* [Task requirements]
1 - Answer these questions about the passage on the Trinity, one line each:
(a) What title does the passage give the Holy Spirit in the final stage of revelation?
(b) Which Bible version is named for the quotation from 1 Corinthians?
(c) To whom does the passage compare a God who was all alone before creating anything?
2 - List every Bible reference cited in the passage on the Trinity.
3 - Retype the stretch of the passage on the Trinity from "The best known" through "that God is triune.".

## BEGIN Extract provided

The biblical revelation of God was in three stages. First, God revealed His transcendence─ that He is God above all, that God is Creator, Sustainer, and Protector. In the second stage of the divine revelation, God’s presence was experienced by people among whom God was incarnate in the person of Jesus. God was God with us, taking part in all our experiences and feeling for us. God cares enough to be our Saviour. In the final stage, God revealed His immanence. He came into human lives as the Holy Spirit, the Sanctifier, who indwells those who received Jesus as Lord. The Creator, the Saviour and the Sanctifier are three distinct persons, but are completely one, each living in the others (see Jn.10: 31, 38).

The Bible reveals that God is one being in three persons. God is triune. The notion of Trinity is one that is totally incomprehensible to the human mind. Humans are able to comprehend the concepts of singularity or multiplicity and therefore human speculation can come up with doctrines of God being just one person or of the multiplicity of gods. That God is triune is pure revelation. If God hadn’t revealed this truth, we would have just remained with our speculations.

But God has shown us these things through the Spirit.

The Spirit searches out all things, even the deep secrets of God. Who knows the thoughts that another person has? Only a person’s spirit that lives within him knows his thoughts. It is the same with God. No one knows the thoughts of God except the Spirit of God (1 Cor.2:10-11, New Century Version).

The best known definition of God is that “God is love” (1 Jn.4:8). Most people don’t know that it is from the Bible. Many reverse the order of the words and think that when they say “love is God” it has the same meaning as the original statement. It doesn’t. Love can be false or true, selfish or unselfish and selfless, possessive or committed but liberating, manipulative or redemptive. The love of God is so true and so redemptive that God is definable as being love in essence. The definition that God is love fits in with the revelation that God is triune.

Love is a word about relationships. If God Who is one, was singular in His oneness, and all alone before He created anything, how could He be love? Such a majestically lonely God could not be love—no more than a hermit living in total isolation and refusing any human interaction could declare that he was in love. For God to be love there has to be someone to love and have a relationship with. That is why it is possible to believe that God is a trinity even though we cannot understand how three persons can be one God or how one God could be three persons. The notion is incomprehensible to the human mind. But it is believable because God is love.

## END Extract provided
## BEGIN Data extract

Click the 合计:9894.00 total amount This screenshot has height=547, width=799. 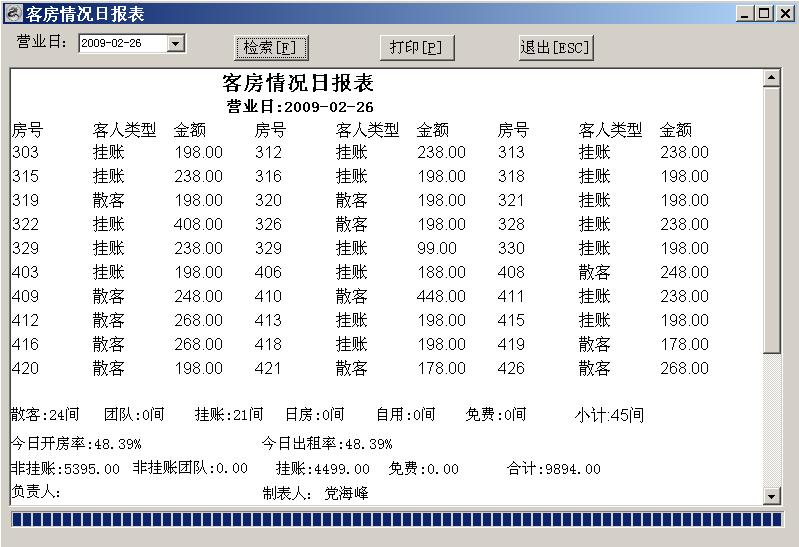coord(554,468)
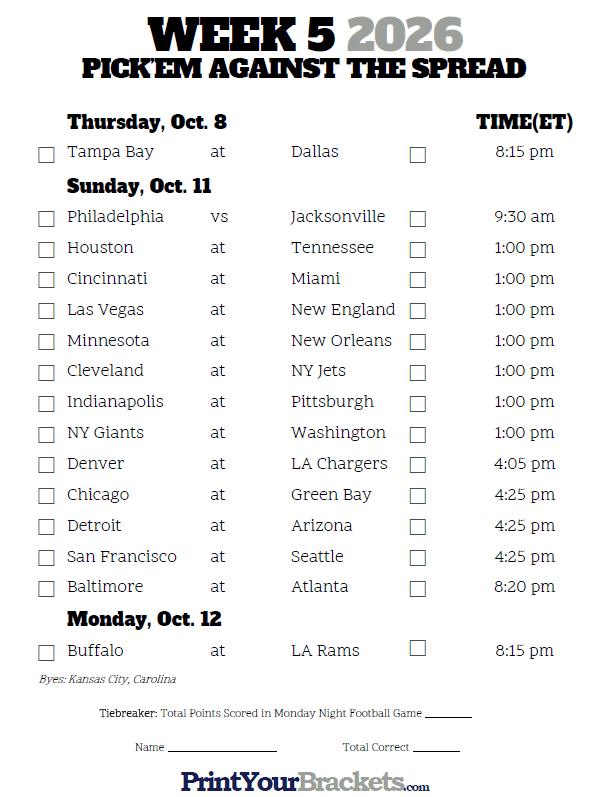Check the Tampa Bay pick box
Image resolution: width=616 pixels, height=797 pixels.
[x=46, y=155]
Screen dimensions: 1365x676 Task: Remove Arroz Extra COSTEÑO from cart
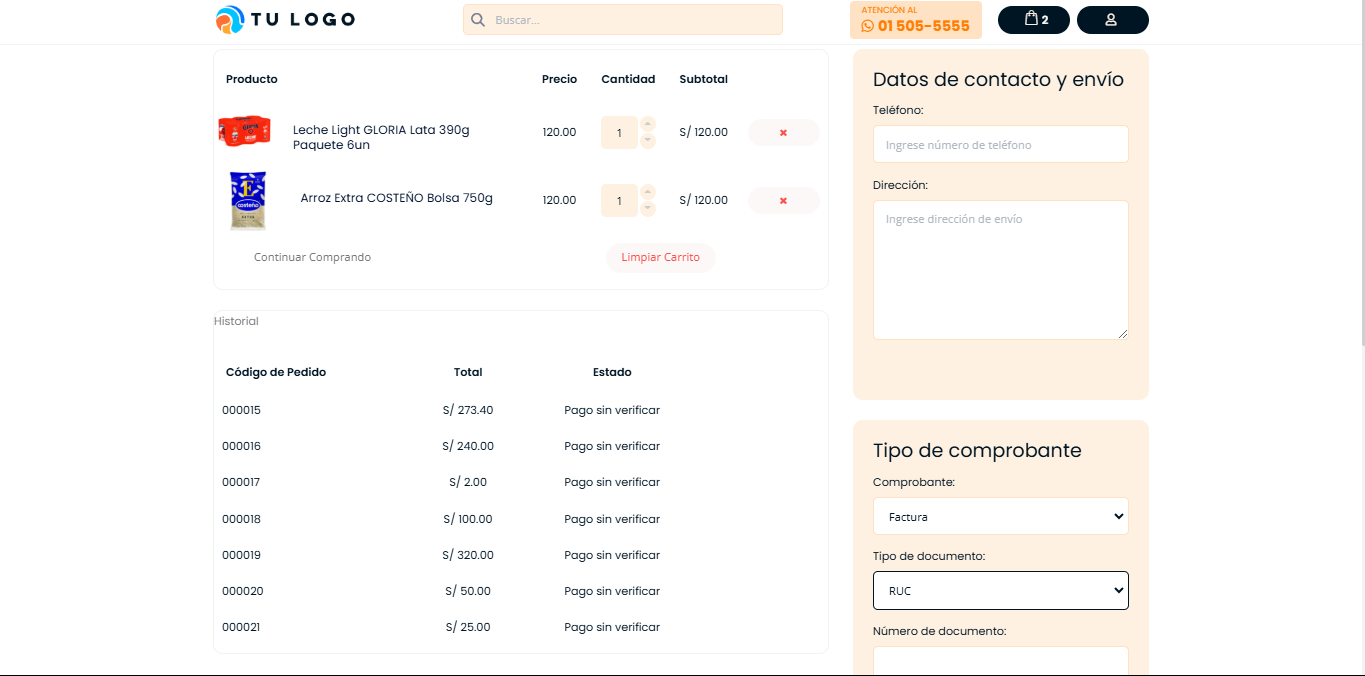point(783,200)
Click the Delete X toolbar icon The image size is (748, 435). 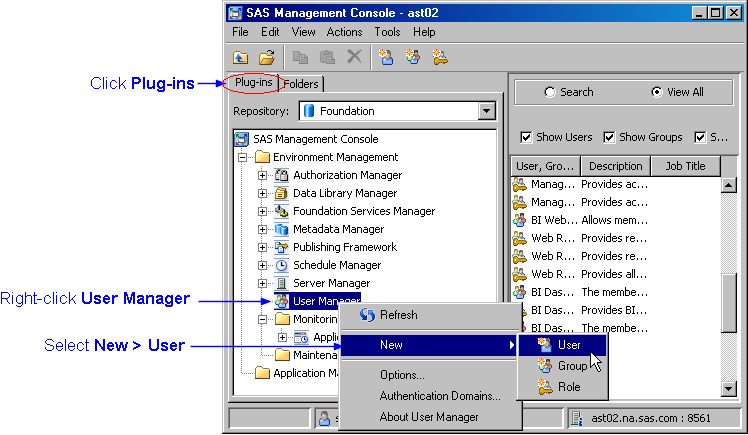click(354, 57)
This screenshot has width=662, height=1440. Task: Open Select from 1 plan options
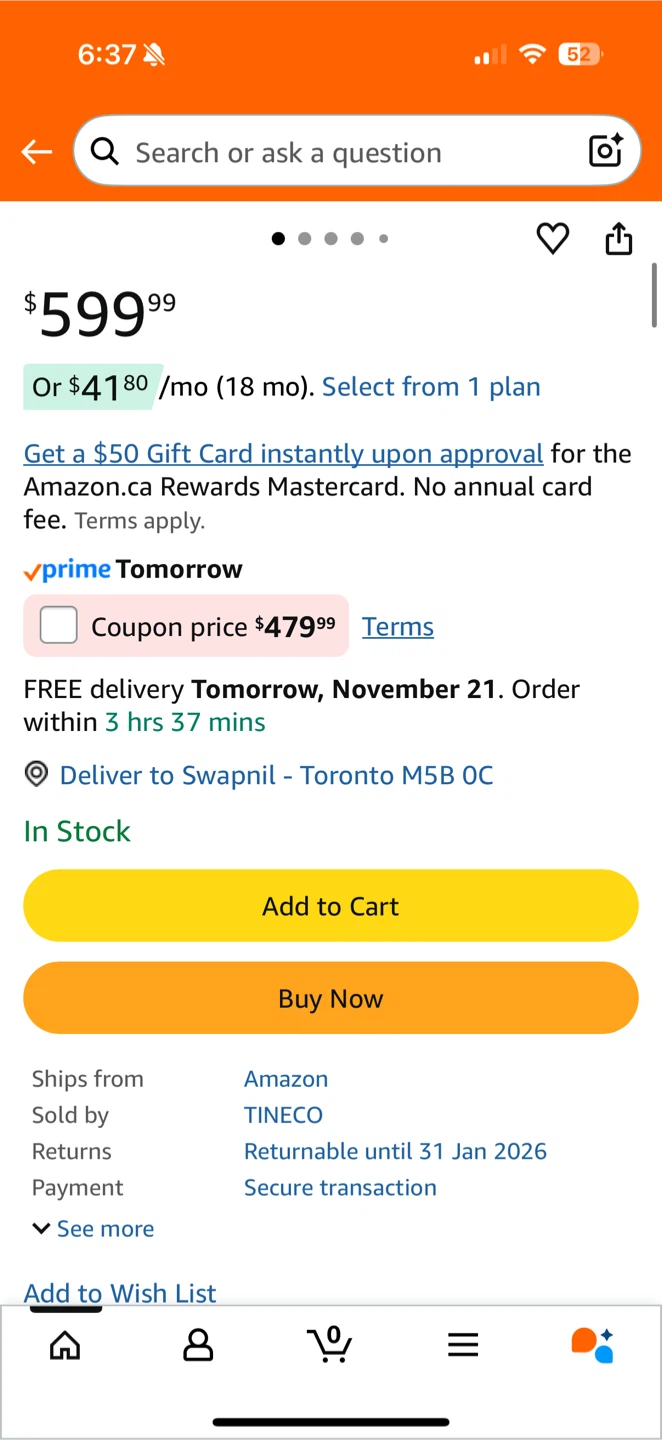click(x=431, y=387)
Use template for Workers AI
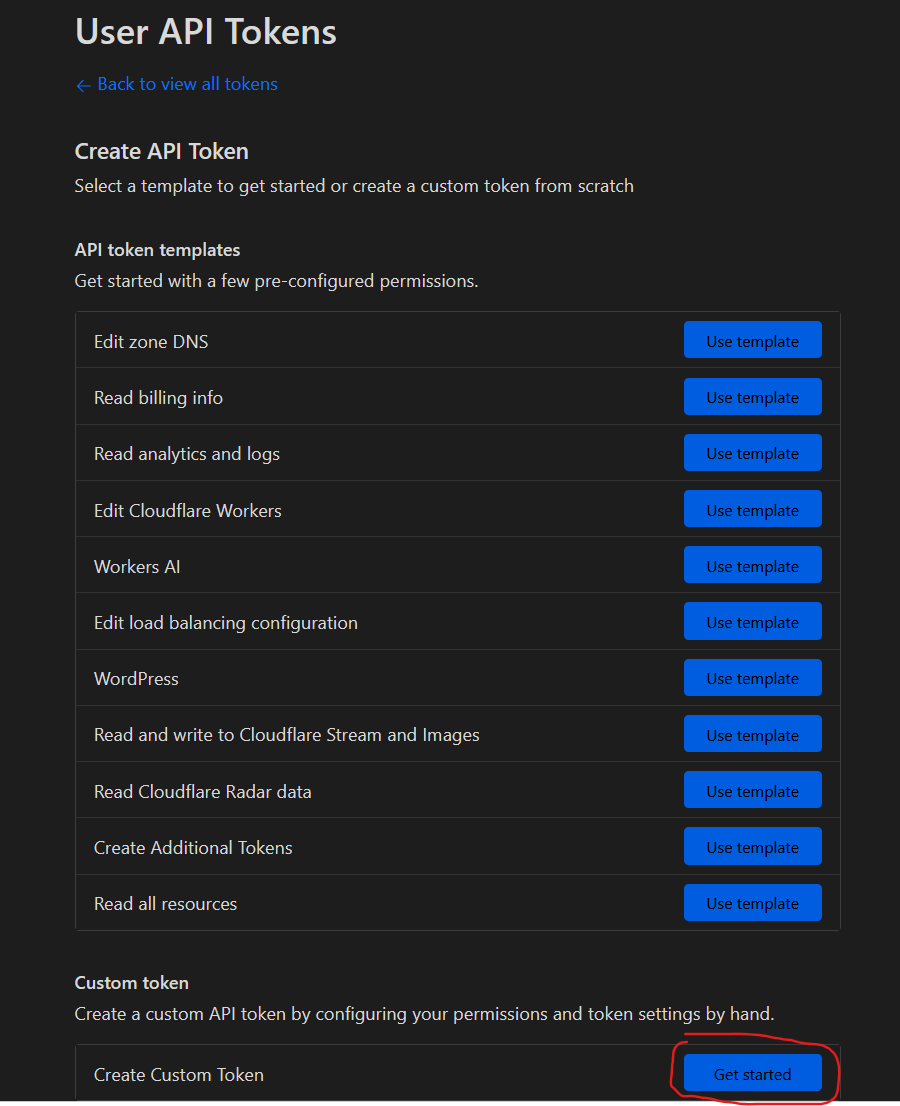The width and height of the screenshot is (900, 1106). 752,565
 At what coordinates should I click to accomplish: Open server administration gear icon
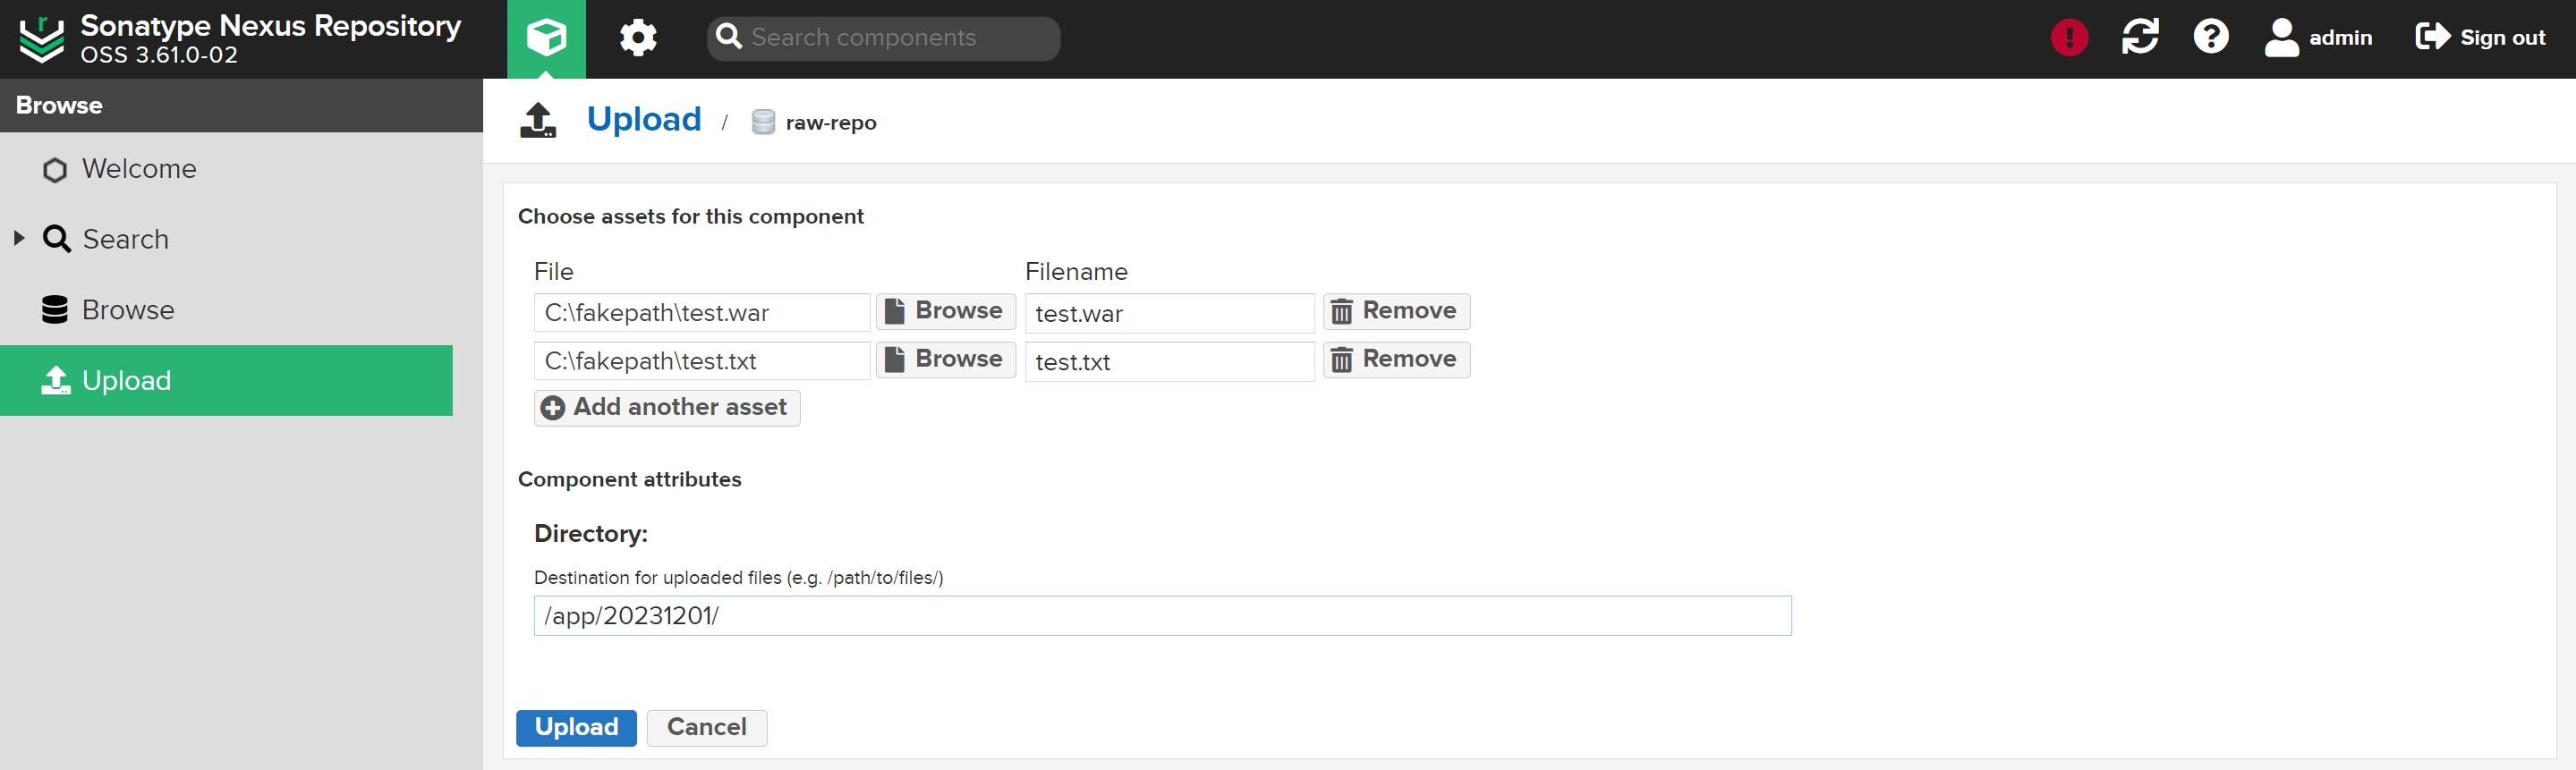638,38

## END Data extract

* [Answer list]
1 -
(a) The Sanctifier.
(b) The New Century Version.
(c) A hermit living in total isolation and refusing any human interaction.

2 -
Jn.10: 31, 38
1 Cor.2:10-11
1 Jn.4:8

3 -
The best known definition of God is that “God is love” (1 Jn.4:8). Most people don’t know that it is from the Bible. Many reverse the order of the words and think that when they say “love is God” it has the same meaning as the original statement. It doesn’t. Love can be false or true, selfish or unselfish and selfless, possessive or committed but liberating, manipulative or redemptive. The love of God is so true and so redemptive that God is definable as being love in essence. The definition that God is love fits in with the revelation that God is triune.